Treating Users Like Family: How Ancestry Optimized the UX for Its New Feature AncestryDNA Traits
Illustration: Justin Cheong.
by Sheena Lyonnais
posted on 03-15-2019
Those who use Ancestry.com tend to share one thing in common: they’re looking to better understand who they are and where they come from.
If they’re not digging through the extensive genealogy records to piece together the branches of their family tree, they’re discovering the makeup of their own unique DNA, which is obtained by taking a simple at-home saliva test that is then mailed to the company for analysis.

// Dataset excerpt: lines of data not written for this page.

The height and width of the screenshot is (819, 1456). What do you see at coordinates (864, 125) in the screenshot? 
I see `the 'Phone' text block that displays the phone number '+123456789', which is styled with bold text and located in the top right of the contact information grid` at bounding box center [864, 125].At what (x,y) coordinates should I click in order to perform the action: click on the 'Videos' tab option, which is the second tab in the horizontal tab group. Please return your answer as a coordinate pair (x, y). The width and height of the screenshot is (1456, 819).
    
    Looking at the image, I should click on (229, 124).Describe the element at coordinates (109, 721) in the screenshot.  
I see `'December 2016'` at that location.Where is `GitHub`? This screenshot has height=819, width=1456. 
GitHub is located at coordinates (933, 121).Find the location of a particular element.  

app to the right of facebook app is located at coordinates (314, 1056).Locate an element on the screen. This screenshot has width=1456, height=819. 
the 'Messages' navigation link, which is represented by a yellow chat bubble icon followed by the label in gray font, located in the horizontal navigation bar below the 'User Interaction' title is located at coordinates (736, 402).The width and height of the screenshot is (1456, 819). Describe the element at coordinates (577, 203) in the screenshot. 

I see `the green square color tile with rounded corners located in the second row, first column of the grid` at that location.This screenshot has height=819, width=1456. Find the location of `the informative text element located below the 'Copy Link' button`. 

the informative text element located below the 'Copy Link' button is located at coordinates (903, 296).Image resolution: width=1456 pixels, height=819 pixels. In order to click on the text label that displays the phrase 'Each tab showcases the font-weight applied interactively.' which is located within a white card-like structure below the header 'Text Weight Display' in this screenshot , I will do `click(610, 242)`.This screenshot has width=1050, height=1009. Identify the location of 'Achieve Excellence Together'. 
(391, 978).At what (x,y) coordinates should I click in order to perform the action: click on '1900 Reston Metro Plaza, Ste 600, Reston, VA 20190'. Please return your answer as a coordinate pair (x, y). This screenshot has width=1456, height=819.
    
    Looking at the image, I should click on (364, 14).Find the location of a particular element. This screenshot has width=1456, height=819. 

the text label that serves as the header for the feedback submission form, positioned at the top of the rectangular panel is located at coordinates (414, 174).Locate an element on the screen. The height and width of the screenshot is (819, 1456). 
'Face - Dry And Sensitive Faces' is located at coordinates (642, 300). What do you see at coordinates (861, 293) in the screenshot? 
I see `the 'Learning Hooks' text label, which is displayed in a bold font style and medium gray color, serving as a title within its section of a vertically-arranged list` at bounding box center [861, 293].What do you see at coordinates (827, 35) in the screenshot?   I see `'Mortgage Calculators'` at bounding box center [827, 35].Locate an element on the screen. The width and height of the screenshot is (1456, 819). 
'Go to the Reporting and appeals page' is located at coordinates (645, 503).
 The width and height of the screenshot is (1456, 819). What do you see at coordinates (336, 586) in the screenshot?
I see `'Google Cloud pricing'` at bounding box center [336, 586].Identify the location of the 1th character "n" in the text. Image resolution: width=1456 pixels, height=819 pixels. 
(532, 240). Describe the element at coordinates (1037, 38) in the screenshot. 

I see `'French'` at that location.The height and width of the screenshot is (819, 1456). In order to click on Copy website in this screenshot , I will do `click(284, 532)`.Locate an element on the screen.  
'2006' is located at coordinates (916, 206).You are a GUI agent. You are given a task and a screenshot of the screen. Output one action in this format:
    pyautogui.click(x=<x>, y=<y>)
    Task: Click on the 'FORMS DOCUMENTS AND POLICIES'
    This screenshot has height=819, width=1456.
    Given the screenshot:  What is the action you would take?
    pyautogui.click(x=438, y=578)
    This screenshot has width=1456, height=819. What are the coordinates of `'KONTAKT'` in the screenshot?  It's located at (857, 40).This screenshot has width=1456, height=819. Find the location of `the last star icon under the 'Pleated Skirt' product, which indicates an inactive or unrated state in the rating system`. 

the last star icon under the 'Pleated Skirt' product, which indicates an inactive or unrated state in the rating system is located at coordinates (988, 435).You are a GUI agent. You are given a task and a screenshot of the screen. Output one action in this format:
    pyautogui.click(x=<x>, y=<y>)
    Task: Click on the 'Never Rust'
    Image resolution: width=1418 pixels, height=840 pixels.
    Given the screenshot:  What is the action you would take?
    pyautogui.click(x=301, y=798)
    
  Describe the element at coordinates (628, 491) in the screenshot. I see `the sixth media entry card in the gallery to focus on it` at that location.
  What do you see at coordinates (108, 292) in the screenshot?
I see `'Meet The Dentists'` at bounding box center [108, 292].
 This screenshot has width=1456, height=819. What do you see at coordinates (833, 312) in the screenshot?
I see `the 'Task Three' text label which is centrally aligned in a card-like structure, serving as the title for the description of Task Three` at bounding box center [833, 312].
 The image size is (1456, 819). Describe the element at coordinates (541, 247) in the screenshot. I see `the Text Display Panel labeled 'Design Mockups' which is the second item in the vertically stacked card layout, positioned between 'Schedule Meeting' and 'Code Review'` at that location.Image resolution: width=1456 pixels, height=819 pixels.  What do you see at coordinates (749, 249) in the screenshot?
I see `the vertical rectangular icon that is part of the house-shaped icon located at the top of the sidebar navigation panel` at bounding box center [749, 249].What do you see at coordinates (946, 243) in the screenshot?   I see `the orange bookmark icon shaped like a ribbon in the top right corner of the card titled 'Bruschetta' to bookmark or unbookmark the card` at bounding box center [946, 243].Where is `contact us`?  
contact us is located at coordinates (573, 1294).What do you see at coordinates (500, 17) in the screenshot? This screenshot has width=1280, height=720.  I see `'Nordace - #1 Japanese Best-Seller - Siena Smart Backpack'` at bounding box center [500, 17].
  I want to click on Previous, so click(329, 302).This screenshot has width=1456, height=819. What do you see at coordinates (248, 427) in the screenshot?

From a designer’s perspective, what this amounts to is a heck of a lot of data. More than 10 million users have taken the at-home DNA tests. Each test provides insight into a user’s unique ethnicity and genealogy, and a new product takes that one step further. AncestryDNA Traits, which launched this past Thanksgiving, provides users with insight into traits such as their likelihood of having a certain hair color, freckles, eye color, or a taste for cilantro, then compares it to other users who share aspects of their DNA.
“We wanted to leverage our strengths as a company and that’s our records, our science, our matches, and our ability to compare and give matches⏤that’s something that other companies are not able to do,” said Angela Alarcon, UX lead at Ancestry.
This mobile user flow built in Adobe XD provides users with insight into why their DNA indicates that they’re more likely to have darker hair.
DNA doesn’t always tell the full story, Angela explains. The tool aims to break down the science behind trait-based DNA results and educate users on how they may have inherited certain traits and where those DNA connections come from. For example, your DNA may suggest you’re more likely to have brown hair, but you came out blonde. It’s an interactive education product that deepens the exploration of where a user’s unique traits are rooted.
Translating this data to easy to comprehend, informational, and powerful user experiences is no small feat, nor is it something the team takes cavalierly. To produce a new net product and launch it in 11 months required copious amounts of iterations and user feedback to bring DNA Traits to life. A process that relied on tools like Adobe XD to enable quick, quality designs.
Treating users like family
Using Adobe XD, the team designed simple UX and UI flows that allowed them to iterate quickly and easily, refine their process and develop beautiful, functional solutions across multi-platform experiences. The simplicity of use for the creative team helped them bring their ideas to their most important stakeholders: the users.
“We’re really close to our users. It’s almost like you’re in the service industry in some way as a designer because you want to deliver something that is useful, that will change their lives, and create stories,” Angela said.
The team had a hard goal of delivering DNA Traits before Thanksgiving. They wanted to give their users something to talk about during their family dinners because that “spark of connection,” as Angela describes it, is such a vital part of their whole user experience. The team has heard countless stories from users about how Ancestry has connected them to long lost family members, biological parents, and now, through Traits, helped them understand where certain traits of theirs come from.
This mobile user flow built in Adobe XD shows some of the information presented to users on the AncestryDNA Traits homepage. Users can click in to learn more about appearance traits, sensory traits, and more
Having such a close dynamic with their users has enabled the UX team to get to the root of many of the design challenges they’ve encountered over the years. For example, one feature that Ancestry is really proud of is the platform’s ability to connect users with other users who share similar DNA. The team created a messaging app to allow the users to connect with one another, but they weren’t getting the usage they expected.
“A lot of designers would be like, oh, we just have to create a better messaging system,” Angela said. “But if you keep talking to the users, you discover the problem is not the messaging system. The problem is that the users are afraid to be vulnerable.”
Angela is an empathetic person by nature, so she can better relate to and address a user’s pain points, something that has served her well in her role as a UX designer. She sees the emotional aspect behind what users actually need, and by talking to them through regular research sessions, she’s able to better understand what’s inside of that.
With the messaging system, her team realized the design of the messaging app wasn’t the issue, it was that the users felt vulnerable and hesitant to reach out to someone they hadn’t met before. What they wanted was something to break the ice, so the team built out a feature that shows the users what they have in common with the other user and gives them some talking points to help alleviate some of that hesitation.
“Instead of just describing the solution, you have to listen and think about what they actually want. This is a people job. You have to love what you do. You have to love your users. You have to care about them. What do they really want? What are they really saying?” Angela said.
This requires UX designers to truly listen to users. Angela is reminded of the popular quote by Henry Ford, “If I had asked people what they wanted, they would have said faster horses.” What they really wanted was to get places faster. What that meant was so much bigger than the obvious assumption of faster horses.